Business to consumer transactions
On July 1st 2018 it will become an offence to supply an unfilled motorcycle battery sold with an acid pack to members of the public without verifying that that person has a valid EPP licence.
Members of the public without a valid EPP Licence
We believe it is unlikely that consumers will apply for an EPP licence to buy a motorcycle battery. Therefore, retailers will need to fill any motorcycle batteries before sale to a member of the public who does not hold a valid EPP licence. Once the battery has been filled it should be charged as advised on the battery to ensure maximum service life and prevent premature failure.
Members of the public with a valid EPP
Licensed Members of the public with a valid EPP licence are allowed to purchase, acquire or possess unfilled batteries with separate acid packs. The retailer must inspect the licence along with the forms of identification specified by the licence.
The retailer must:
1. Ask to see their licence and associated photographic ID
2. Compare the photograph to the customer
3. Verify the photographic ID reference against the ID reference on the front page of the licence
4. Check the product being purchased is allowed as part of the licence conditions (substance, concentration, quantity)
5. Record the transaction details in the table on the back of the licence.
A warning label indicating that it is an offence for members of the public to acquire, possess or use the substance without an EPP licence must be affixed to the packaging. If the battery is to be sold unfilled with an acid pack, it is the retailer’s responsibility to check for a valid EPP licence, attach an appropriate warning label and report any suspicious activity. Failure to do so could result in prosecution, a fine and up to 2 years in prison.
For online transactions, the retailer must comply with all the requirements set out by the new regulations
Online selling to members of the public with a valid EPP licence
For all online transactions, the online seller will need to see a digital scan of the valid EPP licence before completing the transaction. The battery with acid pack must then be delivered using a specialist courier who is able to follow the full EPP licence verification procedure at the doorstep before giving the customer possession of the product.

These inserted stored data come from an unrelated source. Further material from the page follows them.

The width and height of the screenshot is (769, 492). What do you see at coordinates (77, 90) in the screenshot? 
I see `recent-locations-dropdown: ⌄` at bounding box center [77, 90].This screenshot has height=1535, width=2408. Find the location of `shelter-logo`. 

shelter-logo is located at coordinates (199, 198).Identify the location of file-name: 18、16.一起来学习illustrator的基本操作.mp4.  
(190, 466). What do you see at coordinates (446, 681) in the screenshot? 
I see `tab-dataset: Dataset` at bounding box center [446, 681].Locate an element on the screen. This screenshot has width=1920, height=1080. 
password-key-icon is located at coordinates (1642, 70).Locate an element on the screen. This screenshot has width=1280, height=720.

Online selling to members of the public without a valid EPP licence
If selling to members of the public who do not have an EPP licence, online retailers will need to ensure that the filled battery is packed appropriately and labelled correctly. Please note that some types will require additional packaging and special shipping arrangements to ensure compliance with ADR regulations.
How does this affect members of the public?
From July 1st 2018 members of the public wishing to acquire or purchase sulphuric acid in concentrations of more than 15% will need a valid EPP licence. This means that to purchase a motorcycle battery sold with an acid pack a consumer will need to apply and receive a valid EPP licence, at a cost of £39.50, prior to purchase.
From November 1st 2018 it will become an offence to possess or use sulphuric acid at concentrations of over 15%, without a valid EPP licence. This includes bottles of battery electrolyte that have not yet been put into a motorcycle battery.
What are the penalties?
The penalties for possession without an EPP licence or supplying restricted substances without verifying that the member of public has a valid EPP licence can be a custodial sentence of 2 years and a large fine.
Failure to enter transaction details onto the EPP licence or not attaching the warning label has a maximum fine of £500.
Failure to meet the reporting requirements can attract a fine or custodial sentence of up to 3 months.